**Instructions to follow**
Which lines in the items below contain the string "window"? Return each such line, treating uppercase and lowercase as different.

--- Start of Record list ---

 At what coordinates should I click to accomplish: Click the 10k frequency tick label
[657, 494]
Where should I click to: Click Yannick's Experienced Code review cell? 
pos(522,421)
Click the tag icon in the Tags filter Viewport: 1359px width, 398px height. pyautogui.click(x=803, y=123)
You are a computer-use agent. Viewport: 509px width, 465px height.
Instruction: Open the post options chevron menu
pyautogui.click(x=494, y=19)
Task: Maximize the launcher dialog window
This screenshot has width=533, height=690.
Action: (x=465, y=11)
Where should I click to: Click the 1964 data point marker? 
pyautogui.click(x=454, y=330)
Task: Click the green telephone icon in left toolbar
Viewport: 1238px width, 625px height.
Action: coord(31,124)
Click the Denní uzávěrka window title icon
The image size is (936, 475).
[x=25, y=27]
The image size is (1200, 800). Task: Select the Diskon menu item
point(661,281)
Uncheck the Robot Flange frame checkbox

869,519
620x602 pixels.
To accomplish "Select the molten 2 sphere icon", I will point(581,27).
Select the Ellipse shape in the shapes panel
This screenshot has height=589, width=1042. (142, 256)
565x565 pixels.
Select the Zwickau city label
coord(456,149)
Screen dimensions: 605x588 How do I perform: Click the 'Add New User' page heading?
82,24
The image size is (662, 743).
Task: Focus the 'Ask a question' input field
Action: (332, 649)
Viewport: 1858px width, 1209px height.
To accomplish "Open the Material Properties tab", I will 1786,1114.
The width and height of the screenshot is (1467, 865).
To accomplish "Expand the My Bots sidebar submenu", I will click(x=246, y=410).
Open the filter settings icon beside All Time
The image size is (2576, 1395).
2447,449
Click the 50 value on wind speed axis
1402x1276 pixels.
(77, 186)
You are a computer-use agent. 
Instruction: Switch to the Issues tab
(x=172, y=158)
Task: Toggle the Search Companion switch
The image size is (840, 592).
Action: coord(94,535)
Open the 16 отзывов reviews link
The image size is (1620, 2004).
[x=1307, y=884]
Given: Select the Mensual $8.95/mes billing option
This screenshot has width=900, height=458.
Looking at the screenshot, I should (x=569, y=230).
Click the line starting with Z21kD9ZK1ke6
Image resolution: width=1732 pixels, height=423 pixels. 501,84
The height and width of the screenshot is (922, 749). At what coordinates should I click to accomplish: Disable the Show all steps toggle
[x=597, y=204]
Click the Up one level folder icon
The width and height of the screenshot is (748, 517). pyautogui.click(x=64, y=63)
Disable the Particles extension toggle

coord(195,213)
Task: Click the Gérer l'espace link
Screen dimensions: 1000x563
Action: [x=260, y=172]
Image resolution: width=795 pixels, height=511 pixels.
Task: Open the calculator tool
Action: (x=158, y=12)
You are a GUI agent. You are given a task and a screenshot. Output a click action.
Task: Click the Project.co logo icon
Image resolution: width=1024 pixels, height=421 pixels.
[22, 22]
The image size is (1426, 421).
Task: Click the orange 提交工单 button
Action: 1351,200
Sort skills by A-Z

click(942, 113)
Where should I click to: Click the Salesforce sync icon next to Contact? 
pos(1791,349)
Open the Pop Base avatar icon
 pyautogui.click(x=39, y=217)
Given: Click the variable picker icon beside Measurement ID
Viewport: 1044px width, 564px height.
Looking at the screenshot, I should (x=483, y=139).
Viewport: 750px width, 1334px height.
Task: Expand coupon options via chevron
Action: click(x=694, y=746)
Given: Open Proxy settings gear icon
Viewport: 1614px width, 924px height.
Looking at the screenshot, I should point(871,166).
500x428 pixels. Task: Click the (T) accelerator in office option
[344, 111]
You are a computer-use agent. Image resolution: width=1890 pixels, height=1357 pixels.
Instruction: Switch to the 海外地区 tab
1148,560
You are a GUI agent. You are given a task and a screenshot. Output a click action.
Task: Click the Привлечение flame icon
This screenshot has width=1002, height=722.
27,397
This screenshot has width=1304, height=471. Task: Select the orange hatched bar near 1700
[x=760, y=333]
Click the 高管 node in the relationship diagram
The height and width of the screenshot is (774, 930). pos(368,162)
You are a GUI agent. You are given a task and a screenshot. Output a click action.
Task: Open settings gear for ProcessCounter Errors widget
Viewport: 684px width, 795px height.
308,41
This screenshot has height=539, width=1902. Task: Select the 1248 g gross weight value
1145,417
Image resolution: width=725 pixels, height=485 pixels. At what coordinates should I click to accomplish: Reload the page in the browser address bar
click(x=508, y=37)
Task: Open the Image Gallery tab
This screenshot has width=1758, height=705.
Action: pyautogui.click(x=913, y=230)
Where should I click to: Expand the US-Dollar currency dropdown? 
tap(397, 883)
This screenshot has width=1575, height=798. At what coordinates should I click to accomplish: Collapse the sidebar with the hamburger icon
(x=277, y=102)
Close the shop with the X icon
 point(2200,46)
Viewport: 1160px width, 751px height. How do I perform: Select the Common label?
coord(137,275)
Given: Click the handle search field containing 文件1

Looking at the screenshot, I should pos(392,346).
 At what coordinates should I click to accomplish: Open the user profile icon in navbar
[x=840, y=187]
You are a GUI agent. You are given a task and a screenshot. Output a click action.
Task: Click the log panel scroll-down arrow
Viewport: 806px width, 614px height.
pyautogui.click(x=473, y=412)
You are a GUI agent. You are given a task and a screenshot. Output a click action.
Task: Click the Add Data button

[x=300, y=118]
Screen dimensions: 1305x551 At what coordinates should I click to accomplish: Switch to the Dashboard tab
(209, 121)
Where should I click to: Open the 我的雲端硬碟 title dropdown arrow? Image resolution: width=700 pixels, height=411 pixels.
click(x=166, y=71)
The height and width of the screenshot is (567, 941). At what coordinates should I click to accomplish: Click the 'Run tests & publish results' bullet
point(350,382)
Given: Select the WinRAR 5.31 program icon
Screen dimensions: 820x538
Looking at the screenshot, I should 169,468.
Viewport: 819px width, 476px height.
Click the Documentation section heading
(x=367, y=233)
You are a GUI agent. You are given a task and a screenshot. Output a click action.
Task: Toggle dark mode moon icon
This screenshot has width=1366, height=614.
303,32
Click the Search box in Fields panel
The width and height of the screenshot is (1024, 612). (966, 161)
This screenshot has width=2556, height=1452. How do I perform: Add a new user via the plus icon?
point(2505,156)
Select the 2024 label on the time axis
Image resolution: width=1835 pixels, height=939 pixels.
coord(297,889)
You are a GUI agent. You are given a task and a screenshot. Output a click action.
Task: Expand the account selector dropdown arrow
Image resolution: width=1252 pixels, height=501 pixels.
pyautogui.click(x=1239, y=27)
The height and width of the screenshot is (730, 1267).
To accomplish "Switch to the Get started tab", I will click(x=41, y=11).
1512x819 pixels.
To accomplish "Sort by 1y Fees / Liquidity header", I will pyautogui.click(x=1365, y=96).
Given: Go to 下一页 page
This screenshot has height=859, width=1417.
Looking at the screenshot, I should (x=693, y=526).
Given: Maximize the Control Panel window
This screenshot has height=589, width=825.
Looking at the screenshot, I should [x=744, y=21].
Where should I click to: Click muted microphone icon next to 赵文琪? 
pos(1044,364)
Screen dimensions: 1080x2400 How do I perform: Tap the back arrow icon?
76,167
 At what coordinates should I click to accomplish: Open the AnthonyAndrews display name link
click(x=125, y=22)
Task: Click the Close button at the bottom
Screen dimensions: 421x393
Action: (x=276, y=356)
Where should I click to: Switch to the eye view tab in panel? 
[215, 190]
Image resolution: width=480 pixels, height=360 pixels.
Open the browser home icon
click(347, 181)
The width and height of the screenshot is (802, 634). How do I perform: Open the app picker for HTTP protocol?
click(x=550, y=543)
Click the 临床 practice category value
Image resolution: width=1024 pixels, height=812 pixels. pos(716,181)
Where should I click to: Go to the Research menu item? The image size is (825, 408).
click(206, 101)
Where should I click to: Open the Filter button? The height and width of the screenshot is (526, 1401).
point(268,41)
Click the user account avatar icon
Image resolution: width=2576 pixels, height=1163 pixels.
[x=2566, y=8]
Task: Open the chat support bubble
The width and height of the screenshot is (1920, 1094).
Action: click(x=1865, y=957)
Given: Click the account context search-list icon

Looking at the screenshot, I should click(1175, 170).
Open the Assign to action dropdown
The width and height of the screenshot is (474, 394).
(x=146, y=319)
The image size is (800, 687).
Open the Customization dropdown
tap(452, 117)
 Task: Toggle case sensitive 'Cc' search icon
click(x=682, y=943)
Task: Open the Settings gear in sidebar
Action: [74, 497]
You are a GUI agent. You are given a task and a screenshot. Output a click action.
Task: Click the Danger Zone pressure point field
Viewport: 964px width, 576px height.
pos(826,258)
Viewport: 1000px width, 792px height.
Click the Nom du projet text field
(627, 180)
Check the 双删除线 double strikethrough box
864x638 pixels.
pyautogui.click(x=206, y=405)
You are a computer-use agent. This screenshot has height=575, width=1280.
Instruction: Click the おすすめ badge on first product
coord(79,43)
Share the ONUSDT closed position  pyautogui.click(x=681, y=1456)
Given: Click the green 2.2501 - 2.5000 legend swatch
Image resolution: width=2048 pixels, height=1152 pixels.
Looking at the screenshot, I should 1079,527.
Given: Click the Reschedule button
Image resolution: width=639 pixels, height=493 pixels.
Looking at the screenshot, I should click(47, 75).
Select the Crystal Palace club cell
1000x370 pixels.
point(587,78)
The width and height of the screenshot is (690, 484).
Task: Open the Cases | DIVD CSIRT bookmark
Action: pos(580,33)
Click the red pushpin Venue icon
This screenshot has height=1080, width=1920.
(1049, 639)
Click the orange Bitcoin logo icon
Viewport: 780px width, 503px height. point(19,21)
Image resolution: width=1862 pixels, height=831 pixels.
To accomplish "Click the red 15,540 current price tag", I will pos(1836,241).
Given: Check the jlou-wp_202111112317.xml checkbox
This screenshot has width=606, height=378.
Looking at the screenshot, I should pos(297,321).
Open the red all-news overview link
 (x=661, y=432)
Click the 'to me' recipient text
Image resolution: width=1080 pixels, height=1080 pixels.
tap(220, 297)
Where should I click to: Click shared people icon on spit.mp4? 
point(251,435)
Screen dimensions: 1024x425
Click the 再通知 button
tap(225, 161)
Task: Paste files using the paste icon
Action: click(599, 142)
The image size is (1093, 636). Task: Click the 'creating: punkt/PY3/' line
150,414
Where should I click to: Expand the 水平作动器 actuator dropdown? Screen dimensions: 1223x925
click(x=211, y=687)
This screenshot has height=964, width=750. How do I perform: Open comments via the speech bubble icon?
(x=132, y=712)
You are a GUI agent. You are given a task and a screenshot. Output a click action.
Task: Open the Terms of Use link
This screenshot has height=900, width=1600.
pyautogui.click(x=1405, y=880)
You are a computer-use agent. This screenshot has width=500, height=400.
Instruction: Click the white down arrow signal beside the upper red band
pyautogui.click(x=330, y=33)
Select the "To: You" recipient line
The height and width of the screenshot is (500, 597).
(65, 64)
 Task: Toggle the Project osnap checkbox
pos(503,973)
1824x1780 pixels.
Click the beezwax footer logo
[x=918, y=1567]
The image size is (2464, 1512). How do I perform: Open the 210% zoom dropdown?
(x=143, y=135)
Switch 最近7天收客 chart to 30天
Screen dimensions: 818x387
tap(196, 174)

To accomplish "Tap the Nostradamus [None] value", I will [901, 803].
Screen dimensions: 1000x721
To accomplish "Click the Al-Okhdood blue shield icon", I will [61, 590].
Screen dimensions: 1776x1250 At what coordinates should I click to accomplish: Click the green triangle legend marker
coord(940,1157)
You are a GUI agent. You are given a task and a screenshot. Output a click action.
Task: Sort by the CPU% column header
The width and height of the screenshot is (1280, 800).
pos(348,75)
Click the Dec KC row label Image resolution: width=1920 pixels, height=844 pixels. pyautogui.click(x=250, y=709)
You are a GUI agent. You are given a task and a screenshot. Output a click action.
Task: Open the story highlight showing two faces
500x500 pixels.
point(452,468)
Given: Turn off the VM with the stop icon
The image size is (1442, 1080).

--- End of Record list ---

**Output below**
Task: Maximize the launcher dialog window
Click the Denní uzávěrka window title icon
Given: Maximize the Control Panel window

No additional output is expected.